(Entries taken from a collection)
———
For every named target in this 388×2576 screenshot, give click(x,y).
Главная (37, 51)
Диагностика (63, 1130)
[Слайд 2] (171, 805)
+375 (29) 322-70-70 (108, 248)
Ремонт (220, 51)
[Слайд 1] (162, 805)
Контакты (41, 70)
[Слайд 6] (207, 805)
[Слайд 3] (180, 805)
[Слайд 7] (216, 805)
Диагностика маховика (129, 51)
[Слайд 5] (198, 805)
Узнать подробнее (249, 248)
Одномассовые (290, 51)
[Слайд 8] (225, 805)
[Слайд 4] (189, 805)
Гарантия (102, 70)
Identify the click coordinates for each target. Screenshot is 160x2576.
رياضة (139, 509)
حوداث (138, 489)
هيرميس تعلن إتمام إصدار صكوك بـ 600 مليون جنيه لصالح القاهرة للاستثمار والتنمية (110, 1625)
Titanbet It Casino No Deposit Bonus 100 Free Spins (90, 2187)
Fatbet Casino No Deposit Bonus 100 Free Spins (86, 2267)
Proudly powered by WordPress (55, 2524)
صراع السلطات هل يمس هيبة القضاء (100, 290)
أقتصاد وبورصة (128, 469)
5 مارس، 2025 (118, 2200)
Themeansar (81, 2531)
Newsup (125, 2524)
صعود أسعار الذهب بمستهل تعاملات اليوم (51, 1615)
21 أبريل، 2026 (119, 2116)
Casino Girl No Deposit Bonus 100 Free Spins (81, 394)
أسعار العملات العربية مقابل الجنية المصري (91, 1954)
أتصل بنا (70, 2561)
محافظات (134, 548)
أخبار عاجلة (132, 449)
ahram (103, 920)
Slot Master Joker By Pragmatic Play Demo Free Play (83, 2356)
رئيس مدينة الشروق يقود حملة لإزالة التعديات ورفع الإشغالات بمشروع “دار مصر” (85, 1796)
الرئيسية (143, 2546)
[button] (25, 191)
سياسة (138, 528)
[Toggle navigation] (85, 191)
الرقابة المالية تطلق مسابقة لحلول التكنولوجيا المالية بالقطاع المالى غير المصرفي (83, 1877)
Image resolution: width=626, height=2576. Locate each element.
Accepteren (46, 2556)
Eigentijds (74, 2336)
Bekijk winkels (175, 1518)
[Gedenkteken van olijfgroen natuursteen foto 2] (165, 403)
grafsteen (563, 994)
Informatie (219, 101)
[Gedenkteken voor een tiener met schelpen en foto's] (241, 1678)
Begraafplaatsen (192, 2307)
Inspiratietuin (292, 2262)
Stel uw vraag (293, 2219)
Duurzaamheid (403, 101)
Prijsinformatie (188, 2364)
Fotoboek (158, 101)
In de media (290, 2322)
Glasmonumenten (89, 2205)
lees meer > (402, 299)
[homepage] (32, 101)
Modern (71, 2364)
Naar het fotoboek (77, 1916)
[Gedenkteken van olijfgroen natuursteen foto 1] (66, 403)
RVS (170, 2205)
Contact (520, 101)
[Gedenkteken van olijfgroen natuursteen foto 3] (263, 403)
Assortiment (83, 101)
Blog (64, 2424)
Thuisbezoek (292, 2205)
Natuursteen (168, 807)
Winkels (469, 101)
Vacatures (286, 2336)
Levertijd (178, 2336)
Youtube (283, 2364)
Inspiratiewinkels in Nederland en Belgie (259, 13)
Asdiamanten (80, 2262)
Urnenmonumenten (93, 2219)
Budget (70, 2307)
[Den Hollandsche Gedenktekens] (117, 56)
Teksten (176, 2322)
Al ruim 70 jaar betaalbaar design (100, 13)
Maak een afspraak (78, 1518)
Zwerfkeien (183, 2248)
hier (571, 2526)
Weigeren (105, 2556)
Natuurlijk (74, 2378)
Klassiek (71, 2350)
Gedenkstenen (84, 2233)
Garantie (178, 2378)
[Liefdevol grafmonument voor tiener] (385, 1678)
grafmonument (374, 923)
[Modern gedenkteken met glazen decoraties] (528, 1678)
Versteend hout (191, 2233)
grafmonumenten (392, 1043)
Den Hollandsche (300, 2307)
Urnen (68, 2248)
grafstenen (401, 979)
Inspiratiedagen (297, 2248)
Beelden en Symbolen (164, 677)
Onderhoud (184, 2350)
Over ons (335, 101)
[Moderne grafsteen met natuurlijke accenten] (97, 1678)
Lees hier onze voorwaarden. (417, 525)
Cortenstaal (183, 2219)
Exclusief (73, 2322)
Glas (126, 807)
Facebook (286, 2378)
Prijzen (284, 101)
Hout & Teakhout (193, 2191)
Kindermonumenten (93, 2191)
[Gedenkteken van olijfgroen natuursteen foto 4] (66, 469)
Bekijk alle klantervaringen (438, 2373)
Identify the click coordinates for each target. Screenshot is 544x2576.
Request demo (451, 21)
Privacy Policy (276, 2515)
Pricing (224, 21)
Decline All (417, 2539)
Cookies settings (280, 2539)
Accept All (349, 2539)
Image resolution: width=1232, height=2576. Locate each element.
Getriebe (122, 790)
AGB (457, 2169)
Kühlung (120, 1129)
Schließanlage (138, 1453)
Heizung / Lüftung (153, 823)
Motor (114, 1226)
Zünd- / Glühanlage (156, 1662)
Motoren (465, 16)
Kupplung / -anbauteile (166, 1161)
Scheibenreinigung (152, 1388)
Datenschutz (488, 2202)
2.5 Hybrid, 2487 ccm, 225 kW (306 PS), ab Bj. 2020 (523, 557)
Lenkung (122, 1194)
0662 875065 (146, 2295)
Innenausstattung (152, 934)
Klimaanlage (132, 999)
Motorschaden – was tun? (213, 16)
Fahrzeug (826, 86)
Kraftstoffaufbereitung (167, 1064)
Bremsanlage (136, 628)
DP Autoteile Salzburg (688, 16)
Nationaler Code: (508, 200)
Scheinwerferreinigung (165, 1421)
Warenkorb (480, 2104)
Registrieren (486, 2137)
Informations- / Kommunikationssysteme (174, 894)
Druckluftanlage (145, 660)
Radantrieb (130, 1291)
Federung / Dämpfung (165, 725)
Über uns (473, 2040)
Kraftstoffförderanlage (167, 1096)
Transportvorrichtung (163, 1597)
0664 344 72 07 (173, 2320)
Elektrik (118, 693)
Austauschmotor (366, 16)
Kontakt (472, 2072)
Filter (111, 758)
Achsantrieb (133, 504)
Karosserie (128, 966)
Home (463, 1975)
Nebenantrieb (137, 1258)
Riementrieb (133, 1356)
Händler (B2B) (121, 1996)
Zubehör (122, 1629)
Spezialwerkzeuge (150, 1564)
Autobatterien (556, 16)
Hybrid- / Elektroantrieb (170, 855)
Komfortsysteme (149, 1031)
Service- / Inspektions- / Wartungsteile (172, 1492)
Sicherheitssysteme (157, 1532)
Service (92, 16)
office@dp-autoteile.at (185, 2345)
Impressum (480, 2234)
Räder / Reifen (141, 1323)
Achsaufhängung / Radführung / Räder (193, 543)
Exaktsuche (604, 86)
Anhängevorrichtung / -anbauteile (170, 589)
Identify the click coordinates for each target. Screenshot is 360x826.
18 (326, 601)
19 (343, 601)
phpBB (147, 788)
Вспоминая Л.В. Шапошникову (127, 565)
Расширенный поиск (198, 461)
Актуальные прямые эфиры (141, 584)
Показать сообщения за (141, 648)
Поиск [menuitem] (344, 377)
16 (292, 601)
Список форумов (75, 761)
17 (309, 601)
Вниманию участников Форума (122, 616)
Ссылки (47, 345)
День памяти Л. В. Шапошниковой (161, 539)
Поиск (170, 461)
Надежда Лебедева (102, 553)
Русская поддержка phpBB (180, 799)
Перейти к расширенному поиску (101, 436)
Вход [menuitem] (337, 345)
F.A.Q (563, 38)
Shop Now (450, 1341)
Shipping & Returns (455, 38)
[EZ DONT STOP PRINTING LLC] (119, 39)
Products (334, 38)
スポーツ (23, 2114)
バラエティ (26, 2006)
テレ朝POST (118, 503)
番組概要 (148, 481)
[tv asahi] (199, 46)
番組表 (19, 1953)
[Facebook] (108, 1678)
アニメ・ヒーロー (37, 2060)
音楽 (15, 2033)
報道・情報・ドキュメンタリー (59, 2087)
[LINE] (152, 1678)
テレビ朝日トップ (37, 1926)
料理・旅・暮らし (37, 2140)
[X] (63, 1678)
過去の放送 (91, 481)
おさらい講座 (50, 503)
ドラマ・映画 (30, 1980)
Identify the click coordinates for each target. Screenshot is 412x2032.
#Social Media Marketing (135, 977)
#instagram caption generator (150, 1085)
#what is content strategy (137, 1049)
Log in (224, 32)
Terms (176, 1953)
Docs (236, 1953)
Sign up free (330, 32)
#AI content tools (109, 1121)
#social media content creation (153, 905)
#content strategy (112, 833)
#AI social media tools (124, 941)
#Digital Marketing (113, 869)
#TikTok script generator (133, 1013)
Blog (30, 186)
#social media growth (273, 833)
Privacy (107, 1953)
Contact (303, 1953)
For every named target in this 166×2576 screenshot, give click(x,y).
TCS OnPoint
———
### [Exercise aim]
Extract from the records above the lines from the one containing "[Gedenkteken voor een" to the one containing "Asdiamanten (80, 2262)", both lines included, exactly as they appear and with nothing else.

### [Written answer]
[Gedenkteken voor een tiener met schelpen en foto's] (241, 1678)
Begraafplaatsen (192, 2307)
Inspiratietuin (292, 2262)
Stel uw vraag (293, 2219)
Duurzaamheid (403, 101)
Prijsinformatie (188, 2364)
Fotoboek (158, 101)
In de media (290, 2322)
Glasmonumenten (89, 2205)
lees meer > (402, 299)
[homepage] (32, 101)
Modern (71, 2364)
Naar het fotoboek (77, 1916)
[Gedenkteken van olijfgroen natuursteen foto 1] (66, 403)
RVS (170, 2205)
Contact (520, 101)
[Gedenkteken van olijfgroen natuursteen foto 3] (263, 403)
Assortiment (83, 101)
Blog (64, 2424)
Thuisbezoek (292, 2205)
Natuursteen (168, 807)
Winkels (469, 101)
Vacatures (286, 2336)
Levertijd (178, 2336)
Youtube (283, 2364)
Inspiratiewinkels in Nederland en Belgie (259, 13)
Asdiamanten (80, 2262)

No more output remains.